Un aumento del loro ammontare può essere deliberato per il futuro, ma non può essere ammesso con forza retroattiva per il passato, perché il socio deve avere garantita la possibilità di sottrarsi agli oneri patrimoniali con il recesso.
È comunemente formulato dal Consiglio di Stato, nei pareri resi in sede di riconoscimento delle associazioni, il principio secondo il quale gli associati debbono avere parità di diritti e di doveri.
Può sembrare difficile, nel campo del diritto privato, trovare la giustificazione del principio di uguaglianza: in un campo governato dall'autonomia contrattuale si dovrebbe, all'opposto, giudicare possibile l'accordo dei singoli per un trattamento disuguale delle loro rispettive posizioni.
Clausole che introducono disuguaglianze fra gli associati sono, in fatto, frequenti: gli statuti di molte associazioni distinguono fra diverse categorie di soci («benemeriti », «vitalizi», «sostenitori», «ordinari»…).
Talune disuguaglianze sono certamente illecite; cosi la clausola che attribuisce a determinati associati, a titolo di diritto privilegiato, la carica di amministratore; cosi la clausola che priva determinate categorie di associazioni del diritto di voto, o quella che, per converso, attribuisce agli appartenenti ad altre categorie un voto plurimo, o quella che attribuisce a ciascun socio un numero di voti proporzionale all'entità del conferimento o, infine, quella che preclude a determinate categorie di associati l'elettorato passivo per le cariche direttive.
Disuguaglianze di tal genere sono ammesse nelle società lucrative (es. azionisti di risparmio senza diritto di voto), ma debbono considerarsi inammissibili nelle associazioni e società cooperative.
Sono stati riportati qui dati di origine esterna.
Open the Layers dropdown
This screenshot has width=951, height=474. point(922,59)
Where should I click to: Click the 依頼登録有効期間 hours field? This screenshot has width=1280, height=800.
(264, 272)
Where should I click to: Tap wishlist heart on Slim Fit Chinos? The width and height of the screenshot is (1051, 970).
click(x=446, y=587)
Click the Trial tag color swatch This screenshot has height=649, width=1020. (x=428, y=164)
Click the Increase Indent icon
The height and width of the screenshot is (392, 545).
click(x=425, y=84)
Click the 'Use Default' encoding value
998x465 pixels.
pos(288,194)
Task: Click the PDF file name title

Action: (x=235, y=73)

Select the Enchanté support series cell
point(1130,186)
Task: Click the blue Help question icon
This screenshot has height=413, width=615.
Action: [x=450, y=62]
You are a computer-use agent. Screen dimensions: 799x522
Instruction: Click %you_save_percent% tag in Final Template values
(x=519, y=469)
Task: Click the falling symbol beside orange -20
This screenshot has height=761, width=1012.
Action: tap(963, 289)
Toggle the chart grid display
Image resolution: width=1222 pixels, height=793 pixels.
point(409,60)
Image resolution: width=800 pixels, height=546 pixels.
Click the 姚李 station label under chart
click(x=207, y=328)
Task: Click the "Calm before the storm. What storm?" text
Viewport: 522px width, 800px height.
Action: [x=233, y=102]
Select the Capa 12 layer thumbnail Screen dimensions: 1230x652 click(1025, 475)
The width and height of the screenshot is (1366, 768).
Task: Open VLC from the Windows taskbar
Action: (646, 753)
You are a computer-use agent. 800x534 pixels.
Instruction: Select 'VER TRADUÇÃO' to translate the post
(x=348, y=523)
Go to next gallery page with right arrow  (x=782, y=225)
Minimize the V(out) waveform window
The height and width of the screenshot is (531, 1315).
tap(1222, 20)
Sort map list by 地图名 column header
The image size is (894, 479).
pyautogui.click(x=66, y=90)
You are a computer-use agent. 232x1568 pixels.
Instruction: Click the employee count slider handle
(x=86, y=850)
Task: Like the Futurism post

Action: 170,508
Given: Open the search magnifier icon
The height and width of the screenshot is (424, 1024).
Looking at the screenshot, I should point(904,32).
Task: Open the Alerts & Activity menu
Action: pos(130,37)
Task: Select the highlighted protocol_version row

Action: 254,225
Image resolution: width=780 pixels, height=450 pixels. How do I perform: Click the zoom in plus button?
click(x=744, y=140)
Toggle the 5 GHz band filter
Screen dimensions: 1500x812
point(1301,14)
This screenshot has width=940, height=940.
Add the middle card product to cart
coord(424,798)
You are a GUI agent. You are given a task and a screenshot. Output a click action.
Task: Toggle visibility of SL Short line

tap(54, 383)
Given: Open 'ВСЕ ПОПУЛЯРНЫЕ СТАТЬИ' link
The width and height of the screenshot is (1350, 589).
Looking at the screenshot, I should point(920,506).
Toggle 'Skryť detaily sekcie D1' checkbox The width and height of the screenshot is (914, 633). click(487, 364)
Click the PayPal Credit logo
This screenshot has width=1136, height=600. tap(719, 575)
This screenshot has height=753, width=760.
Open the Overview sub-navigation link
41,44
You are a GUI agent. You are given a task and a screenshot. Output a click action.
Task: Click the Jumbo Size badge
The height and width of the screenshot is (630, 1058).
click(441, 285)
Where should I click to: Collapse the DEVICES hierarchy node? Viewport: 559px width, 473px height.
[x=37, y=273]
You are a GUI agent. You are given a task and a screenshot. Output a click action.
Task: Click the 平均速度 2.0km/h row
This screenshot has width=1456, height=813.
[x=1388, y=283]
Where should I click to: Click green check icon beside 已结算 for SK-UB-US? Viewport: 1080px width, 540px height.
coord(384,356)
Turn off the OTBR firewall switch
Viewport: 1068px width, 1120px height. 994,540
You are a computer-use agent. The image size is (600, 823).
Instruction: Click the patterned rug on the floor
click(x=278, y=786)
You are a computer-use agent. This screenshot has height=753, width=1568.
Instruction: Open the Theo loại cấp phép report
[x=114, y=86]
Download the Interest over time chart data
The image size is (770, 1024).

Si è qui di fronte a tipi contrattuali legislativamente predisposti per il perseguimento, in forma associata, di un interesse di «serie» o di «categoria» dei contraenti: il rapporto associativo si costituisce fra quanti versino in una medesima situazione di interesse o siano animati da un medesimo ideale; ed i singoli concorrono al governo dell'associazione in ragione, esclusivamente, del fatto di essere portatori di quel dato interesse o di essere animati da quel dato ideale.
Ciò implica, necessariamente, una pariteticità di posizione fra i componenti il gruppo.